Our conversation was at first in Italian ; but when a French lady arrived to join our party, it changed to French, both of which languages she spoke with an eloquence rarely equalled; and her whole discourse seemed to be composed of “thoughts that breathe and words that burn.” She spoke with great feeling, of the degraded and oppressed condition of her beloved country, Italy; and suppressed with some difficulty the emotion under which she was evidently struggling, when she said she had bidden it an eternal adieu! She expressed herself surprised and delighted at the grandeur and extent of the territory occupied by the several States of this great Republican Union; and charmed with all she had yet seen of the workings of its political system, in which freedom of sentiment and freedom of expression was enjoyed by all on topics of religion and government, and the freest exercise allowed to enterprize and industry in every branch of human undertaking. This was a state of things so new to her sight and experience, though often read of in books, dreamt of in theory, and hoped for in her aspirations after Italian liberty, but never before realized within her actual vision, that she sometimes doubted whether all she saw around her was real, or merely an allusion. Sometimes she dreaded, too, lest so fair a fabric should be prematurely undermined by some destroying principle, or some corrupting power, and thus the great example of self-government which it was exhibiting to the world, be frustrated or destroyed, before the enemies of human liberty would allow its grand experiment to be completed. Her grief, at seeing the continued existence, and hearing the continued defence of negro slavery, was the only drawback to her satisfaction; but this she condemned in terms of just indignation, and admitted, that with all their many claims to admiration, the Americans could never be recognized as a great or truly free people, until they should put away this reproach from them, by emancipating their slaves.

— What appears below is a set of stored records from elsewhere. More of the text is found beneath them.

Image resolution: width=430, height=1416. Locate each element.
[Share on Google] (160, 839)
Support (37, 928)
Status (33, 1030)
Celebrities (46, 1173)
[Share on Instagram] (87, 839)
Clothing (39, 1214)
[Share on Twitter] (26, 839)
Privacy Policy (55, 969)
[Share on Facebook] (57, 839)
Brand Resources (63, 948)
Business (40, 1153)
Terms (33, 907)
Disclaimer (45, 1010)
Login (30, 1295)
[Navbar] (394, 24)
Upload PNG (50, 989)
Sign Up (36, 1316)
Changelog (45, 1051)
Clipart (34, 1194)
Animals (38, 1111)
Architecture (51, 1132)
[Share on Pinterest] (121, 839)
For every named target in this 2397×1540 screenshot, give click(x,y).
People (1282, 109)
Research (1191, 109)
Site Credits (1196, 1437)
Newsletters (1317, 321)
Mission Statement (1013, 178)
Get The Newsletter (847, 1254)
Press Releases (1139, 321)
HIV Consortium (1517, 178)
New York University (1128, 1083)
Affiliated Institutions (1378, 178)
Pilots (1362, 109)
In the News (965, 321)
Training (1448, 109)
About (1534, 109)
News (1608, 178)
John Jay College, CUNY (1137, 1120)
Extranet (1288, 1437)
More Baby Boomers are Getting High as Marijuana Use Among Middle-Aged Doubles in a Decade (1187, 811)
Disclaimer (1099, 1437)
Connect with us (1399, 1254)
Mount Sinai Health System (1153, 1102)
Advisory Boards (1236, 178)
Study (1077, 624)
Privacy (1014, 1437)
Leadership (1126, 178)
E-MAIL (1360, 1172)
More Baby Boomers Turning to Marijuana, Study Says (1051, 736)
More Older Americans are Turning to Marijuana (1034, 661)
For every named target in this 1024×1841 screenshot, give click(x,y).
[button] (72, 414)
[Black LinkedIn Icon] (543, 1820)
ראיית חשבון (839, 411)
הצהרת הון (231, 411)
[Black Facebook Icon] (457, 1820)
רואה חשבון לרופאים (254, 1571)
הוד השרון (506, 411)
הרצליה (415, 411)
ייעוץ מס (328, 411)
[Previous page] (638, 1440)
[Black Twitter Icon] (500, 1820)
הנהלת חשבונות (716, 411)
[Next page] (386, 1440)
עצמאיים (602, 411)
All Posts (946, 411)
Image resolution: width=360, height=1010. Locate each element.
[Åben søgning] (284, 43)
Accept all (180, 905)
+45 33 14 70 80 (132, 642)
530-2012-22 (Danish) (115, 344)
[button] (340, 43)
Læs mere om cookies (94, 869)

Since my favoured and happy residence with Lady Hester Stanhope, in the mountains of Palestine, I had never witnessed so noble a union of high birth, mental power, lofty aspirations, and generous impulses, blended with so much refinement of manners, and the whole crowned by the utmost affability and kindness, as in the person of America Vespucei. It is not too much to say of her, that there is no throne in Europe, which she would not elevate by her wisdom; no court which she would not adorn by her manners; no family, that she would not delight by her conversation; and no man, however noble in birth, profound in erudition, high in station, or opulent in fortune, to whom she would not be a source of intellectual and social enjoyment, if he could but win her respect and confidence, and become the object of her esteem as well as of her affections.
The Slave States of America by James Silk Buckingham, 1842.